Editing the Text file's content based on value of the first 3 colume

Question:

I am using python 3.9 for below task.
I have text file with following contents(input file);

heading1,  heading2,    heading3,   heading4,   heading5,
10,        15,          20,         30,         40
10,        14,          20,         20,         39
10,        15,          20,         10,         29
9,         3,           13,         12,         13
10,        14,          20,          2,          3
10,        15,          20,          10,        10 

Now using python I am trying to make following new file(output file)

heading1,  heading2,    heading3,   heading4,   heading5,
10,        15,          20,         50,         79
10,        14,          20,         22,         42
9,         3,           13,         12,         13

Here in the second file(output file) I am comparing first three column(heading1,heading2 and heading3) and if these same values are presented in other rows I added the heading 4 and heading 5 and make unique row.

Asked By: Devenepali

||

Answers:

Here’s a quick hack using pandas.

# Read input file
import pandas as pd
df = pd.read_csv("input.txt")

# Dropping unnamed column due to trailing comma in your file
drop_ = [col for col in df.columns if 'Unnamed' in col]
df.drop(drop_, axis=1, inplace=True)
df.columns = [col.strip() for col in df.columns]

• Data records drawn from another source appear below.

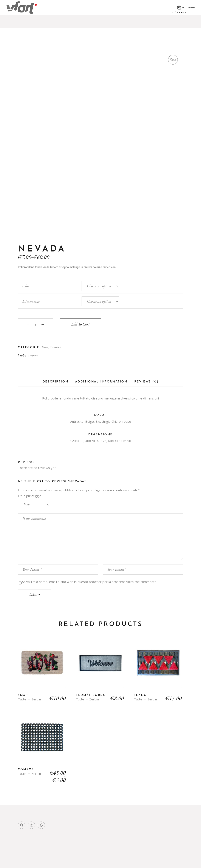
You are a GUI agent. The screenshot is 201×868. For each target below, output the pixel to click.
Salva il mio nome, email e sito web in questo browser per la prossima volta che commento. (90, 582)
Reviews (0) (146, 382)
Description (55, 382)
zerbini (33, 355)
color (26, 286)
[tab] (55, 383)
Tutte (45, 347)
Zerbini (56, 347)
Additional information (101, 382)
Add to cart (80, 324)
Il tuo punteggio (30, 496)
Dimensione (31, 301)
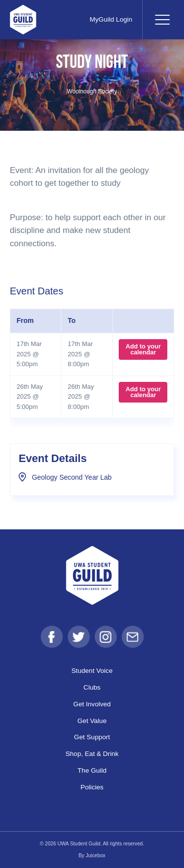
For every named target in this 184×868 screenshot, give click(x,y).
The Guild (92, 770)
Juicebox (96, 855)
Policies (92, 787)
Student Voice (92, 670)
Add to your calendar (143, 349)
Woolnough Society (92, 91)
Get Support (92, 737)
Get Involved (92, 704)
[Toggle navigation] (162, 20)
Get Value (92, 721)
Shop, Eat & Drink (92, 753)
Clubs (92, 687)
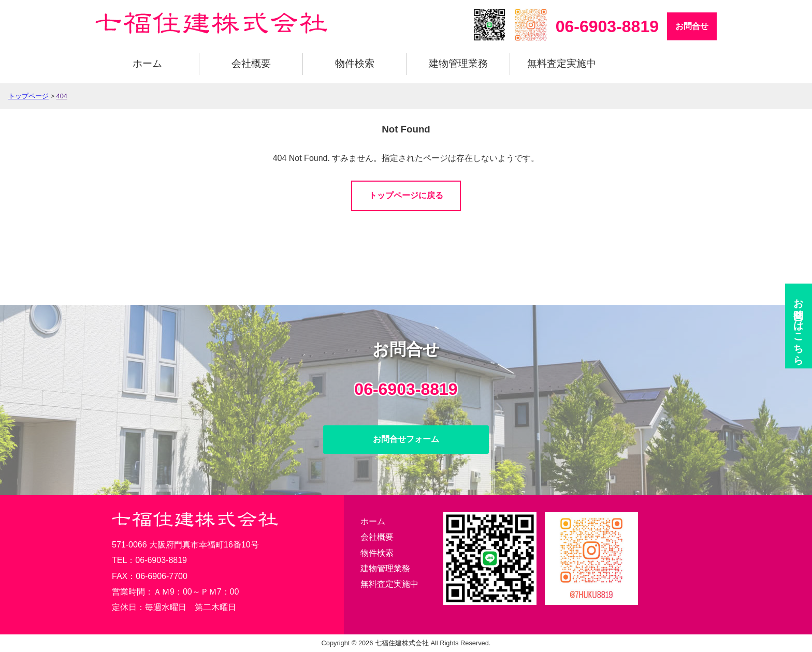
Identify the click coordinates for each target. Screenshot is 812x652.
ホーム (147, 63)
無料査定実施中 (561, 63)
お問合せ (692, 26)
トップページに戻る (406, 195)
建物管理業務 (458, 63)
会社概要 (251, 63)
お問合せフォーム (406, 439)
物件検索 (355, 63)
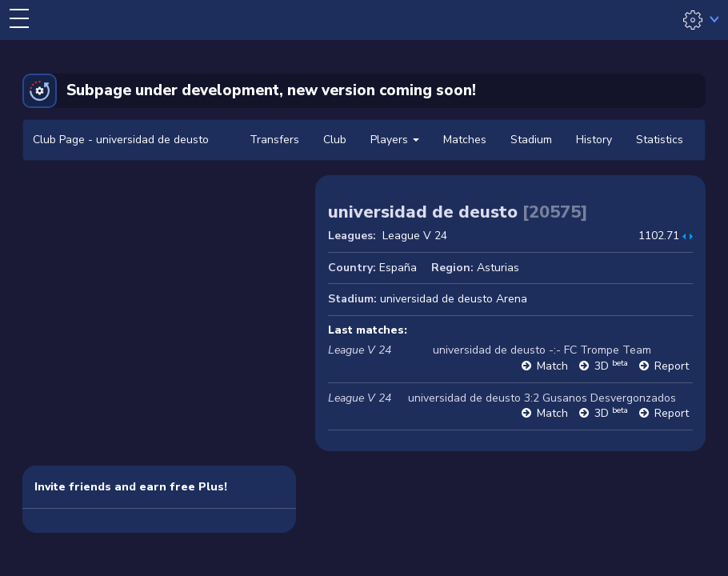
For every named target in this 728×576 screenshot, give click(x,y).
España (398, 267)
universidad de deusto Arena (454, 298)
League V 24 (414, 235)
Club (334, 139)
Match (552, 366)
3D (611, 366)
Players (394, 139)
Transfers (274, 139)
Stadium (531, 139)
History (594, 139)
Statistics (659, 139)
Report (671, 366)
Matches (465, 139)
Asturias (498, 267)
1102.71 (658, 235)
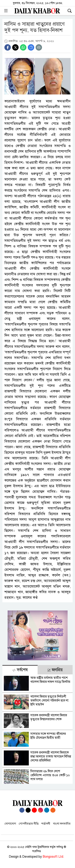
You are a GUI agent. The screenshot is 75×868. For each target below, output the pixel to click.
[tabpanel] (38, 729)
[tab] (20, 670)
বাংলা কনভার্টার (61, 824)
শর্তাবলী (46, 824)
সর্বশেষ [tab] (20, 670)
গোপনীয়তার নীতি (29, 824)
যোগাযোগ (10, 824)
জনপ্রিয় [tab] (55, 670)
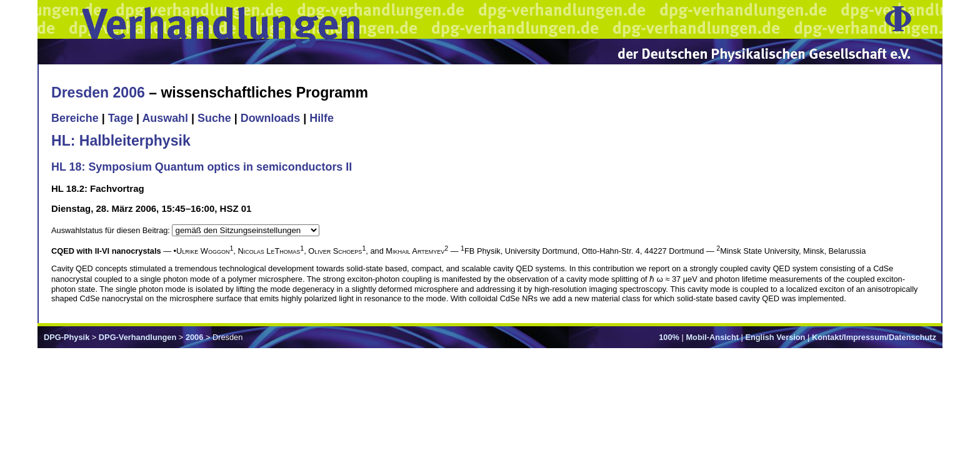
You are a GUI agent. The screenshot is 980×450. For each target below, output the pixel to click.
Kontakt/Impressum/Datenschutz (874, 337)
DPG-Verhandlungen (138, 337)
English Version (775, 337)
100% (669, 337)
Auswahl (165, 118)
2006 (194, 337)
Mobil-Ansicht (712, 337)
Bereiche (75, 118)
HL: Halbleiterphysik (121, 141)
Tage (121, 118)
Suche (214, 118)
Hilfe (321, 118)
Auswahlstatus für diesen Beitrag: (111, 230)
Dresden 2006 (98, 92)
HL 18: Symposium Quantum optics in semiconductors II (201, 167)
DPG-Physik (66, 337)
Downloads (271, 118)
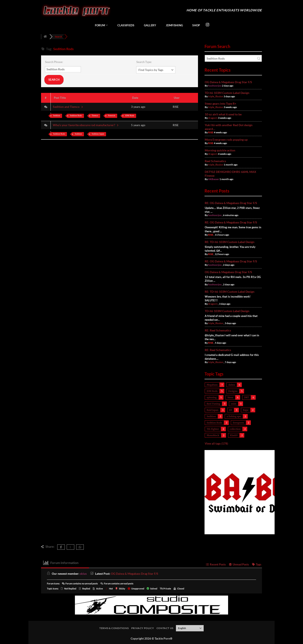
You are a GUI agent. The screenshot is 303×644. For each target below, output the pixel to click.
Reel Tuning (213, 404)
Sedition (56, 116)
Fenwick (111, 116)
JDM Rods (129, 116)
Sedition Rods (76, 116)
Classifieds (126, 25)
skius (83, 574)
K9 (231, 410)
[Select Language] (190, 628)
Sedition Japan (98, 134)
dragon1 (213, 118)
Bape (246, 410)
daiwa (232, 385)
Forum (101, 25)
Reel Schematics (215, 161)
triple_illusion (216, 96)
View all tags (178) (216, 444)
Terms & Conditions (114, 628)
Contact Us (165, 628)
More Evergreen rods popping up (226, 140)
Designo (233, 391)
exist (234, 404)
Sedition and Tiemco (68, 107)
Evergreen (238, 423)
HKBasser (214, 179)
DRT (247, 397)
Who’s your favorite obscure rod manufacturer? (86, 125)
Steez (230, 397)
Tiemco (95, 116)
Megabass (212, 385)
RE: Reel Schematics (218, 330)
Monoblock (213, 435)
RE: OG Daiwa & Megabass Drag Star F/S (231, 203)
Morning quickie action (220, 150)
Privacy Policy (143, 628)
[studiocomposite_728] (151, 604)
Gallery (150, 25)
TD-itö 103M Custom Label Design (227, 93)
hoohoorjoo (215, 86)
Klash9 (234, 435)
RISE (211, 132)
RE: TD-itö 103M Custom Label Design (230, 242)
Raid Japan (212, 410)
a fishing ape (234, 416)
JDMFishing (174, 25)
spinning (212, 397)
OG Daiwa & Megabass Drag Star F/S (228, 82)
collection (235, 429)
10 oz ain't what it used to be (223, 114)
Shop (196, 25)
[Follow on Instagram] (207, 25)
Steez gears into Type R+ (221, 104)
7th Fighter (213, 429)
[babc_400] (247, 533)
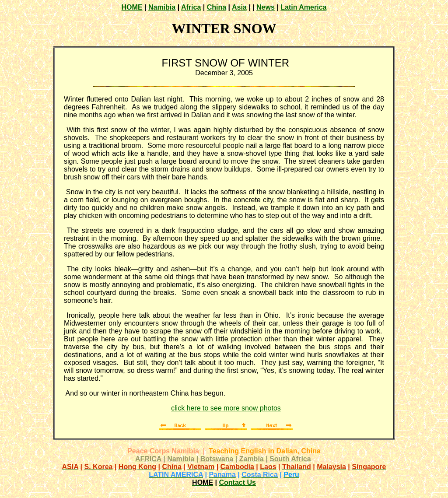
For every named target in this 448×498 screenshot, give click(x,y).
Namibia (162, 7)
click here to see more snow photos (226, 408)
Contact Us (237, 482)
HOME (132, 7)
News (266, 7)
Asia (239, 7)
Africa (191, 7)
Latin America (303, 7)
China (217, 7)
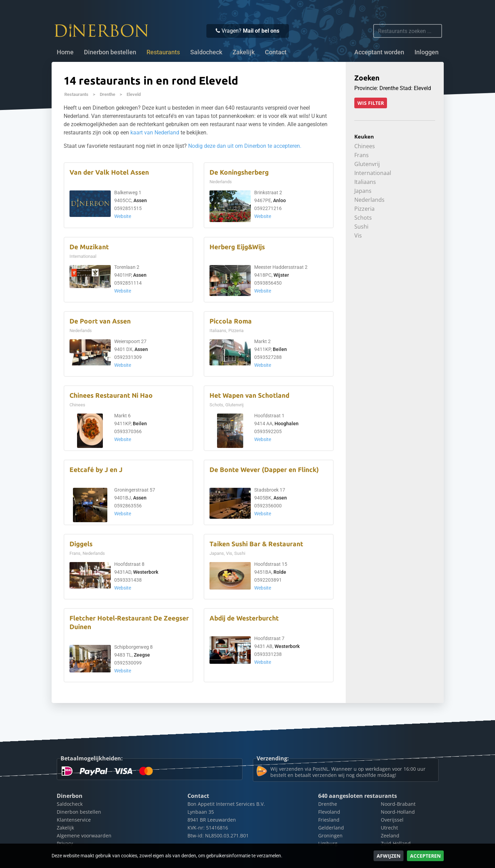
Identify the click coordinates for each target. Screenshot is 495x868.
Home (65, 52)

# Grouping and transformation
df['heading4'] = df.groupby(['heading1', 'heading2', 'heading3'])['heading4'].transform('sum')
df['heading5'] = df.groupby(['heading1', 'heading2', 'heading3'])['heading5'].transform('sum')
df.drop_duplicates(keep="first", inplace=True)

# Exporting
df.to_csv("output.txt", index=None)
Answered By: Suraj

Your text file appears to represent CSV.

You can read the CSV and make keys from the values in heading1 and heading2 (as a tuple) then use a dictionary to accumulate changes as follows:

import csv

result = {}

with open('input.txt') as infile:
    data = csv.reader(infile)
    columns = [c.strip() for c in next(data) if c]
    for row in data:
        t1, t2, *r = map(int, row)
        vals = result.setdefault((t1,t2), [0]*len(r))
        for i, v in enumerate(r):
            vals[i] += v


print(*columns, sep=',')

for k, v in result.items():
    print(*(list(k)+v), sep=',')

Output:

heading1,heading2,heading3,heading4,heading5
10,15,60,50,79
10,14,40,22,42
9,3,13,12,13
Answered By: Vlad